The Laboratory of Malaria and Vector Research, National Institute of Allergy and Infectious Diseases, National Institutes of Health, Rockville, MD, 20852, USA.
Present Address: Department of Epidemiology and Public Health, Central University of Tamil Nadu, Thiruvarur, India.
Parasit Vectors. 2018 Oct 17;11(1):548. doi: 10.1186/s13071-018-3129-5.
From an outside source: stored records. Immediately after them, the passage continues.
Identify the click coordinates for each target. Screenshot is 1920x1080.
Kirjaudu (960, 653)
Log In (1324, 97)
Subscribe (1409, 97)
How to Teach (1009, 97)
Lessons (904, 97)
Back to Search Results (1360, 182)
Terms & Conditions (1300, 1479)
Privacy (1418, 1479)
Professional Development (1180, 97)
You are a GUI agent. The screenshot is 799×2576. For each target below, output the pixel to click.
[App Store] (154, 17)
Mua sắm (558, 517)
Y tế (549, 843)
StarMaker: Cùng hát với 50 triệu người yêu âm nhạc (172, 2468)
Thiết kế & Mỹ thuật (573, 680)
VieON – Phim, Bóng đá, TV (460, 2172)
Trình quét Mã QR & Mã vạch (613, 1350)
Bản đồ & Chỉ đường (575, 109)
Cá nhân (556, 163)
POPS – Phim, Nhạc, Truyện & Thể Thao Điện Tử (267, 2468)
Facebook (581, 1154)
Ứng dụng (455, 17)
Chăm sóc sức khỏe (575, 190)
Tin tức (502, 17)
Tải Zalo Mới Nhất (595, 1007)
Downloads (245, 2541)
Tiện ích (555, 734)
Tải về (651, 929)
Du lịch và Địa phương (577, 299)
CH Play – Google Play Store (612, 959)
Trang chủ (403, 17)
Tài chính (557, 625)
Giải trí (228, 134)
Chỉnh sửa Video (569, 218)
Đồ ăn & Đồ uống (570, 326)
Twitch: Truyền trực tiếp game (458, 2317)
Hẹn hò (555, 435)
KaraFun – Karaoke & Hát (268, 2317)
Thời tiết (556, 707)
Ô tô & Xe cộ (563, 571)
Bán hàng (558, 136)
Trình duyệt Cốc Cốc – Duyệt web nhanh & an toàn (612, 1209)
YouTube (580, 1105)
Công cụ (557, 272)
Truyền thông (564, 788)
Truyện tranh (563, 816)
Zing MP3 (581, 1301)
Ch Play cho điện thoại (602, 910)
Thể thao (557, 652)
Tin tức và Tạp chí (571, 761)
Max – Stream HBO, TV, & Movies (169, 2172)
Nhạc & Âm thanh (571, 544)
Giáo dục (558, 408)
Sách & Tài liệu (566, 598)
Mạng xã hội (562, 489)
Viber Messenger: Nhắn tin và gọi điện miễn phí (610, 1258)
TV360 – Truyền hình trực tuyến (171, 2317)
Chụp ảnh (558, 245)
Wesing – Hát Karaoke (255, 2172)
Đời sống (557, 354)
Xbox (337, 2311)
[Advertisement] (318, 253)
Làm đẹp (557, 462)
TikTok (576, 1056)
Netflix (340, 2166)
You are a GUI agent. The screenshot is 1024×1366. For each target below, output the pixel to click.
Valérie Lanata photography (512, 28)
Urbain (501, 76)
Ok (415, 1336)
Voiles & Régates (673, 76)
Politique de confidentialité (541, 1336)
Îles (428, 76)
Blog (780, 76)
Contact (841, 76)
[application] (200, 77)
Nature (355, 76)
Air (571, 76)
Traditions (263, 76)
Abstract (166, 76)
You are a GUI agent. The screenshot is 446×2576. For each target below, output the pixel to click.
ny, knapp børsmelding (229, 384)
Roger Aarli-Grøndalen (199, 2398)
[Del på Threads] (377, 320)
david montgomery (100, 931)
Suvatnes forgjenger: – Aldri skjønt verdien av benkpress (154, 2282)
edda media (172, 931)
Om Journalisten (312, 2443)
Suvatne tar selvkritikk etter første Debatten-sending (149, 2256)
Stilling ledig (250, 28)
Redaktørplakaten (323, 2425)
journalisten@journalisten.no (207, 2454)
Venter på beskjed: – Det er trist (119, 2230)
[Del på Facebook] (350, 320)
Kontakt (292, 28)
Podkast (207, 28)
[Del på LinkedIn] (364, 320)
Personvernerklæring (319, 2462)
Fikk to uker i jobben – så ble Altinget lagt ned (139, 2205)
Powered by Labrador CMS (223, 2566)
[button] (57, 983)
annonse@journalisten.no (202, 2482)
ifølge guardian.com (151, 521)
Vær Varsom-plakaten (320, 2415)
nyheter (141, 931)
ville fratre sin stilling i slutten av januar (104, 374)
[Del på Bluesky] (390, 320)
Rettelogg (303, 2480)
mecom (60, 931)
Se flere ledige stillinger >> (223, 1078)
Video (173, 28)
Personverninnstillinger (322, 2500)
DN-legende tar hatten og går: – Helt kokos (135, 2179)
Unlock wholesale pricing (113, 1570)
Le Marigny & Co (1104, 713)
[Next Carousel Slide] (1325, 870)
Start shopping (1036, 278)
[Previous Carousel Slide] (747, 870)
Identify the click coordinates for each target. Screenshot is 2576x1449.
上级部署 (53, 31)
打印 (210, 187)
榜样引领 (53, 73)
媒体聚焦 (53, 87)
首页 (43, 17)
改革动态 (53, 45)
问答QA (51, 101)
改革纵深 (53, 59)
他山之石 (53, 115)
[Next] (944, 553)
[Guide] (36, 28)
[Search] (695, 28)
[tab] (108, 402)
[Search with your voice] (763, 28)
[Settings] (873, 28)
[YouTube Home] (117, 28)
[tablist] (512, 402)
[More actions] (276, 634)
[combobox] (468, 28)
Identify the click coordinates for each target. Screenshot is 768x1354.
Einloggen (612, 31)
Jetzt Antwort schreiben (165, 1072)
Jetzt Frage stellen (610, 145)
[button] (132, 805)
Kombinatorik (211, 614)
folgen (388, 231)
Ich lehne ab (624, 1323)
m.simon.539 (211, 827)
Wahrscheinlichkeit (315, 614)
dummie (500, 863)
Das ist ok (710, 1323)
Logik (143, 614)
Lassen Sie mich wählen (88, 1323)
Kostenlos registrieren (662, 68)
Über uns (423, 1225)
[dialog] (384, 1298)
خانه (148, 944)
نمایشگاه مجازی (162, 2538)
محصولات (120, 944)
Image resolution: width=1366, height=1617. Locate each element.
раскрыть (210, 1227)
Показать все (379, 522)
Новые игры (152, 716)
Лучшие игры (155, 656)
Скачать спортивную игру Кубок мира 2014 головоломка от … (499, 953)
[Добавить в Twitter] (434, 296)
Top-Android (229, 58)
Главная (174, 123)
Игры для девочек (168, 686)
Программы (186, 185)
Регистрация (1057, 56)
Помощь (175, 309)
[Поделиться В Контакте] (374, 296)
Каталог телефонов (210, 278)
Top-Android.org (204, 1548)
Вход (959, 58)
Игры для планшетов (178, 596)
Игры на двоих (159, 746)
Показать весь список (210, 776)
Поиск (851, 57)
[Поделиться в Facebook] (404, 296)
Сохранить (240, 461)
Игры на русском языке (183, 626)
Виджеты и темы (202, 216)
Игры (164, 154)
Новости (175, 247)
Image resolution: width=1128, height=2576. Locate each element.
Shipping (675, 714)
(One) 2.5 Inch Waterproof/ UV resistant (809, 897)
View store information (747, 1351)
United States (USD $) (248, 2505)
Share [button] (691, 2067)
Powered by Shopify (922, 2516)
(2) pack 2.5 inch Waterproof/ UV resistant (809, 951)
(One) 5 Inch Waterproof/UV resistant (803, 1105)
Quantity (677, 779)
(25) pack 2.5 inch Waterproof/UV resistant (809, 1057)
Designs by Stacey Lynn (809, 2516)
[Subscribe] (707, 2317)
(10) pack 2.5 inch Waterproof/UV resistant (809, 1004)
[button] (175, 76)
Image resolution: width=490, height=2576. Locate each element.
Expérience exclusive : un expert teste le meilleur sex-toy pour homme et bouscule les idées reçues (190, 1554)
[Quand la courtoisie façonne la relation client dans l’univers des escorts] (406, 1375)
Genetic manipulation of the human malaria parasite Plasmodium falciparum is needed to explore pathogen biology and evaluate antimalarial targets. It is, however, aggravated by a low transfection efficiency, a paucity of selectable markers and a biased A/T-rich genome. While various enabling technologies have been introduced over the past two decades, facile and broad-range modification of essential genes remains challenging. We recently devised a new application of the Bxb1 integrase strategy to meet this need through an intronic attB sequence within the gene of interest. Although this attB is silent and without effect on intron splicing or protein translation and function, it allows efficient gene modification with minimal risk of unwanted changes at other genomic sites. We describe the range of applications for this new method as well as specific cases where it is preferred over CRISPR-Cas9 and other technologies. The advantages and limitations of various strategies for endogenous gene editing are also discussed.
需要对人类疟原虫寄生虫 Plasmodium falciparum 进行基因操作,以探索病原体生物学并评估抗疟靶点。然而,低转染效率、缺乏可选择的标记物和偏向 A/T 丰富的基因组使其变得复杂。虽然在过去的二十年中引入了各种使能技术,但对必需基因进行简便且广泛的修饰仍然具有挑战性。我们最近设计了 Bxb1 整合酶策略的新应用,通过感兴趣基因中的内含子 attB 序列来满足这一需求。尽管这个 attB 是沉默的,并且对内含子剪接或蛋白质翻译和功能没有影响,但它允许高效的基因修饰,而最小化其他基因组位点发生不需要的变化的风险。我们描述了这种新方法的应用范围,以及在某些情况下,它优于 CRISPR-Cas9 和其他技术。还讨论了各种内源基因编辑策略的优缺点。